Abstract:
This study presents a data-driven machine learning (ML) approach to study the structural
behaviour of cold-formed steel (CFS) columns with web openings. A total of 23 experimental
results from literature were employed for validation purposes. It was shown that the
validation ratio is reasonable as the average ratio of experimental to FEA strengths (FEXP/FFEA)
is 1.07. Afterwards, a total of 15,000 data points for training selected ML algorithms are
generated from elasto plastic finite element analysis (FEA), which incorporates both initial
geometric imperfections and residual stresses. The input features of this study are the overall
lip width of the section, web height, section thickness, length of channel section, hole and
edge configuration (number, spacing, radius). A total of six machine learning (ML)

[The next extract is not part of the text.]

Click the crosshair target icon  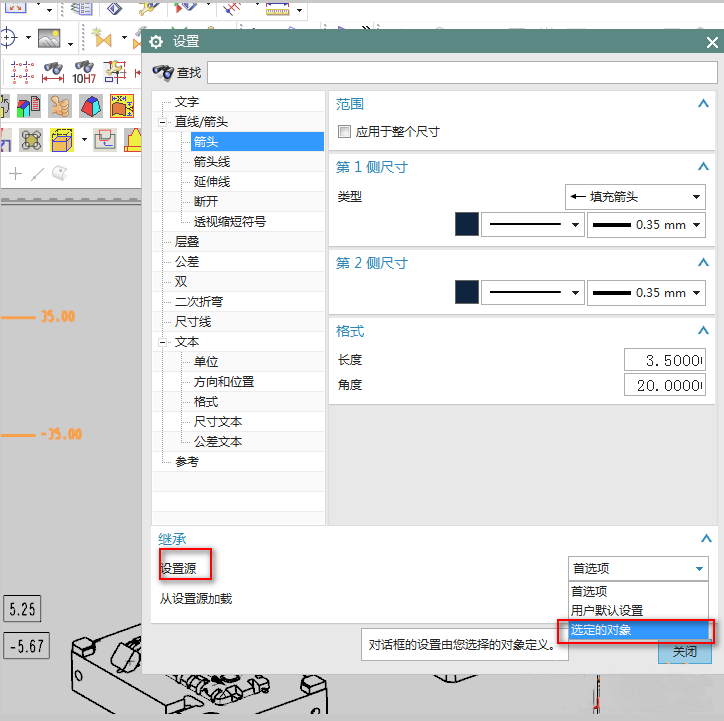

algorithms, namely, XGBoost, Decision tree, Artificial Neural Network, Random Forest,
Lasso Regression, and Linear Regression, are evaluated to examine the structural behaviour
of CFS columns with web openings. 10-fold cross-validations are performed on selected ML
algorithms. It was found that the proposed XGBoost model outperformed other previously
described machine learning (ML) algorithms in comparison. The XGBoost algorithm
produced the best accurate predictions (99%) with the shortest training time. In addition, the
XGBoost model has the lowest mean root squared error and mean absolute error. An
investigation of the importance of input factors found that lip width of the section and length
of channel section were the most relevant features.